Marissa Hicks-Alcaraz
As an undergrad in Middle Eastern and
North African Studies it was major part of our program's curriculum to
understand the ways in which the Middle East has been represented by
the West, both in the past and in the present. As Charlotte Banks
in “The Constant Dilemma: Curating the 'Middle East'” explains
“the Arab world has been presented for so long, it has been
described, studied, mapped, put into museums, [and] objectified in so
many ways...” The phenomena of Orientalist paintings in the
nineteenth century is but one example in a long tradition of the
West's misrepresentation of the Arab world. In thinking about
curating a film series featuring films by Arab and/or Arab American
filmmakers as a possibility for our final project, my responsibility
to the artists, their works and the audience is foremost, in my
opinion, to not fall into the same old traps as Banks warns in her
essay.
So, how does a responsible curator make
decisions that are just to the artists, their work and the audience?
Laura U. Marks' “The Ethical Presenter: Or How to Have Good
Arguments over Dinner” is useful in that it offers a model of a
program that is carefully prepared, but does not try to control the
interaction between the work and the audience. She argues that the
ethical presenter frames a program with an argument.
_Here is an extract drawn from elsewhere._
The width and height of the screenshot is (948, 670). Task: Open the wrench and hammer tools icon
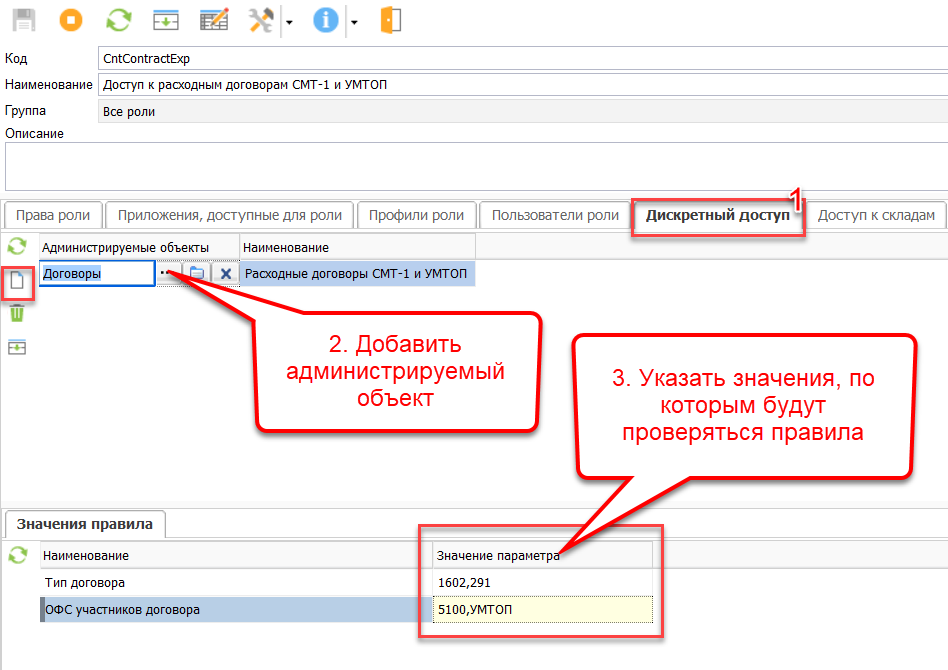point(261,19)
A concise
argument allows the curator to fulfill their responsibilities to both
its artists and audiences and makes clear the criteria of quality,
pleasure and a broader significance. Banks also makes an
important argument regarding the responsibility of curating
non-Western and especially Middle Eastern art, asserting that a
“solid basis of historical, art historical and cultural knowledge
related to the specific region on the side of the curator” is
crucial. This knowledge should be used to present a well-grounded
project to the audience, while allowing the latter to interact freely
with the work.
There's validity to both approaches,
and I believe that my project calls for the use of both. An ethically
responsible program would necessitate a clear defendable argument
regarding the quality and significance of the films I were to choose, as well
as a solid understanding of the broader issues that surround the
works. And of course, as Marks emphasizes, an argument with feeling and heart.